La réunion a rassemblé des délégations des États membres de la CIRGL, ainsi que des représentants de l’Union africaine, de l’Union européenne, des États-Unis et des Nations unies. Elle s’est tenue dans un contexte de poursuite des combats et de déplacements de civils dans plusieurs zones du Nord-Kivu et du Sud-Kivu.
Au cours de son intervention, le chef de l’État congolais affirme que les informations recueillies à Uvira contredisent la version d’un désengagement du mouvement rebelle. Selon lui, des éléments armés restent visibles dans la cité et dans ses abords immédiats, des positions stratégiques continuent d’être tenues, et les violences contre les civils persistent.

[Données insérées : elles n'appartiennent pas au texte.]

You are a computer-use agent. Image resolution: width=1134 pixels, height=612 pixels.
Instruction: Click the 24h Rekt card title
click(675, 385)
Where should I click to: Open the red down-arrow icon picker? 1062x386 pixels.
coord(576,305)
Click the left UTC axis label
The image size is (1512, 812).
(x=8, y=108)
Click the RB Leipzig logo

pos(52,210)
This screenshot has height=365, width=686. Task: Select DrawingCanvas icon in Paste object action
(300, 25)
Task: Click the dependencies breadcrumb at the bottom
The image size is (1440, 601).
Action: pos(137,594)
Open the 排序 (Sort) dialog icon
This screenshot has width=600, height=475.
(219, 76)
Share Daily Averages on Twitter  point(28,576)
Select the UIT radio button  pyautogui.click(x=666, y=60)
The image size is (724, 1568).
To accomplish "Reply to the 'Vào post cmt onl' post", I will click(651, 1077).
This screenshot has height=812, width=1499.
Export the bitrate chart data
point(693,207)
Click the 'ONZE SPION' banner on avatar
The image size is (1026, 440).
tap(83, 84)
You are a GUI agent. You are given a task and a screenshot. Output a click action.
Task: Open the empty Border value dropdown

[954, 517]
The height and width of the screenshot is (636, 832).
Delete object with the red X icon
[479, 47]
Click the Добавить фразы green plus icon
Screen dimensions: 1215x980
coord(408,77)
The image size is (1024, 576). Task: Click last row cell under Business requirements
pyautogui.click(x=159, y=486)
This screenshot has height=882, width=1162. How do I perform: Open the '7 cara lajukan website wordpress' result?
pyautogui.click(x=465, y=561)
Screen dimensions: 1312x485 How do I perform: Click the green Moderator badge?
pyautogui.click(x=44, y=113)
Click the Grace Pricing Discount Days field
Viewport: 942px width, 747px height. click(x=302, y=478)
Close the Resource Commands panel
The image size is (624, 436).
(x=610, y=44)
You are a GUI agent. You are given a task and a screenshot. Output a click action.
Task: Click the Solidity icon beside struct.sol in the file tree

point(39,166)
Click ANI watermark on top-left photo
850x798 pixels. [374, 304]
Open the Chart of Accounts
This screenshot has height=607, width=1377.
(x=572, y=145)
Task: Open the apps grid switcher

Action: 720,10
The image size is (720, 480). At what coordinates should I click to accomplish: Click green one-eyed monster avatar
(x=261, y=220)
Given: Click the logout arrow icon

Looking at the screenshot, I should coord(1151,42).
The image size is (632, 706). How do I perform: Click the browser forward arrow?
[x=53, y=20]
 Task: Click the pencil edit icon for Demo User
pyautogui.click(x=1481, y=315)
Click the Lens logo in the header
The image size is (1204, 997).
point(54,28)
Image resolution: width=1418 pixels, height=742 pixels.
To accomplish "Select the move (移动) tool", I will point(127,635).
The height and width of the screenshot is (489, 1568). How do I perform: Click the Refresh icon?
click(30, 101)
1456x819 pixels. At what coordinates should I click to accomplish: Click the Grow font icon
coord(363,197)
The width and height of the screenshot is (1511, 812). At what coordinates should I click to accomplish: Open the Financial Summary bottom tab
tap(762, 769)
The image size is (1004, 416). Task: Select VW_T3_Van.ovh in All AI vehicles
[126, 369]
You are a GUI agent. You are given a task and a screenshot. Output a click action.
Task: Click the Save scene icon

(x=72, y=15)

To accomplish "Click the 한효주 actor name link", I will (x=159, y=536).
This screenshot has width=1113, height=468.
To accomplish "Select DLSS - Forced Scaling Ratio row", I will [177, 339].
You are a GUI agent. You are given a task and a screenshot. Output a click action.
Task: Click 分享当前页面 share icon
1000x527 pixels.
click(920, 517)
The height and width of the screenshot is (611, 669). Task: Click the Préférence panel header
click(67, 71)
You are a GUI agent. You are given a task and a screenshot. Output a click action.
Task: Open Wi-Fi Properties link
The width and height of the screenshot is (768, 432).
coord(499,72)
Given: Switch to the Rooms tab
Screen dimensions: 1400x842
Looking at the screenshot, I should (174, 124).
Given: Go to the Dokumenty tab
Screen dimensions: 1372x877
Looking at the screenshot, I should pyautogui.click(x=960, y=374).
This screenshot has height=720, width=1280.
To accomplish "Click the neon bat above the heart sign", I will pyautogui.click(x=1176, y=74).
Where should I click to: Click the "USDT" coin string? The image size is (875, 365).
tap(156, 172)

Pour Kinshasa, cette situation invalide l’idée d’un retrait effectif. « Un retrait annoncé mais non vérifié ne saurait être considéré comme réel », a insisté Félix Tshisekedi, qui appelle à des actes « mesurables et vérifiables » avant toute reconnaissance diplomatique.
Au-delà d’Uvira, le Chef de l’Etat congolais a réitéré sa ligne : la RDC attend « le retrait effectif, complet et sans équivoque » de troupes rwandaises sur son territoire.
« Ce que nous attendons, ce n’est ni un redéploiement, ni un déplacement tactique, mais le retrait effectif, complet et sans équivoque des troupes rwandaises de l’ensemble du territoire de la République Démocratique du Congo, conformément aux engagements pris et aux résolutions en vigueur » a déclaré le Président Félix Tshisekedi.